ECLI:NL:RBDHA:2018:11904
Rechtbank Den Haag
- Eerste aanleg - enkelvoudig
- Rechtspraak.nl
Bezwaar tegen intrekking verblijfsvergunning wegens te late indiening en niet verschoonbare termijnoverschrijding
In deze zaak heeft de Rechtbank Den Haag op 1 oktober 2018 uitspraak gedaan in een geschil tussen een eiser en de Staatssecretaris van Justitie en Veiligheid. De eiser, een Tunesische man geboren in 1985, had een verblijfsvergunning regulier onder de beperking 'verblijf als familie- of gezinslid bij echtgenote'. Deze vergunning werd op 15 augustus 2017 ingetrokken omdat de relatie met zijn echtgenote was beëindigd en hij niet langer rechtmatig verblijf had. Eiser diende op 27 november 2017 bezwaar in tegen de intrekking van zijn verblijfsvergunning, maar dit bezwaar werd door de Staatssecretaris niet-ontvankelijk verklaard omdat het te laat was ingediend.
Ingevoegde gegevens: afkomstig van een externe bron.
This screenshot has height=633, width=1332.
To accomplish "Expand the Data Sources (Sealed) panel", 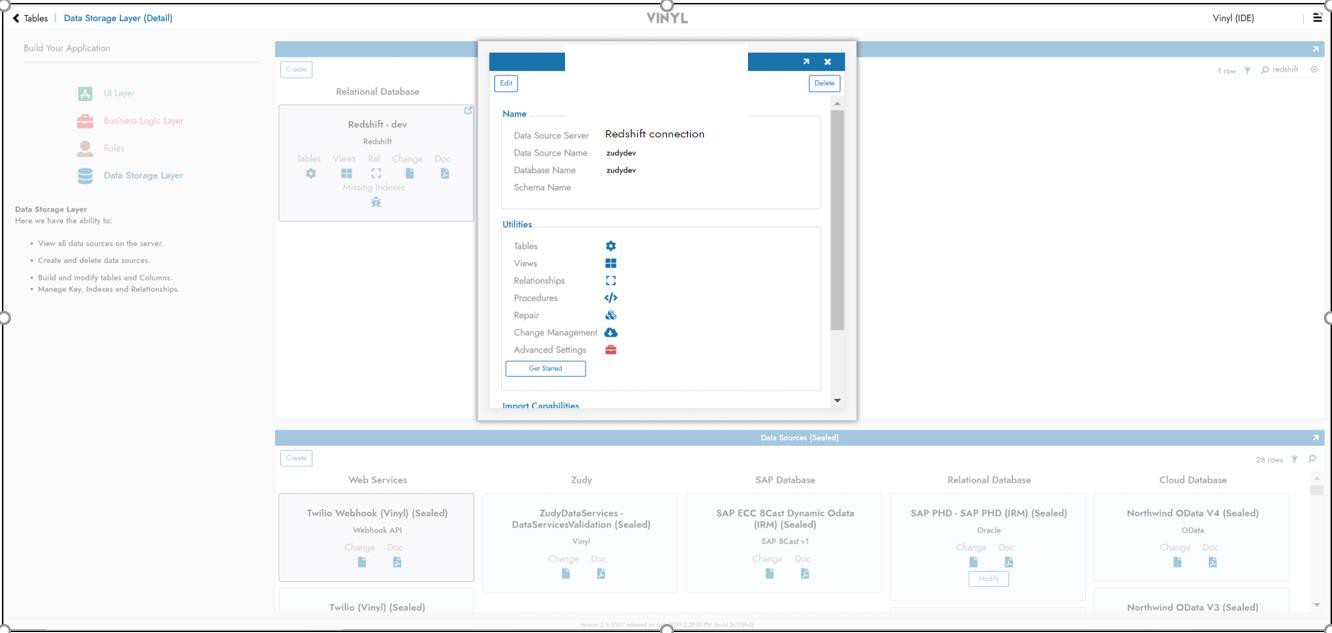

Eiser voerde aan dat hij door omstandigheden, waaronder het weigeren van toegang tot de woning door zijn echtgenote, niet in staat was om tijdig bezwaar te maken. Hij stelde dat hij niet op de hoogte was van de verplichting om zijn vertrek uit de woning door te geven aan de Immigratie- en Naturalisatiedienst (IND). De rechtbank oordeelde dat de termijnoverschrijding niet verschoonbaar was. Eiser had nagelaten om de IND op de hoogte te stellen van zijn adreswijziging, wat zijn verantwoordelijkheid was. De rechtbank volgde het standpunt van de Staatssecretaris dat eiser zelf verantwoordelijk was voor het ontvangen van post en dat hij had moeten zorgen voor een adres waar hij bereikbaar was.
De rechtbank verklaarde het beroep ongegrond en er was geen aanleiding voor een proceskostenveroordeling. Eiser kan binnen vier weken na verzending van de uitspraak hoger beroep instellen bij de Afdeling bestuursrechtspraak van de Raad van State.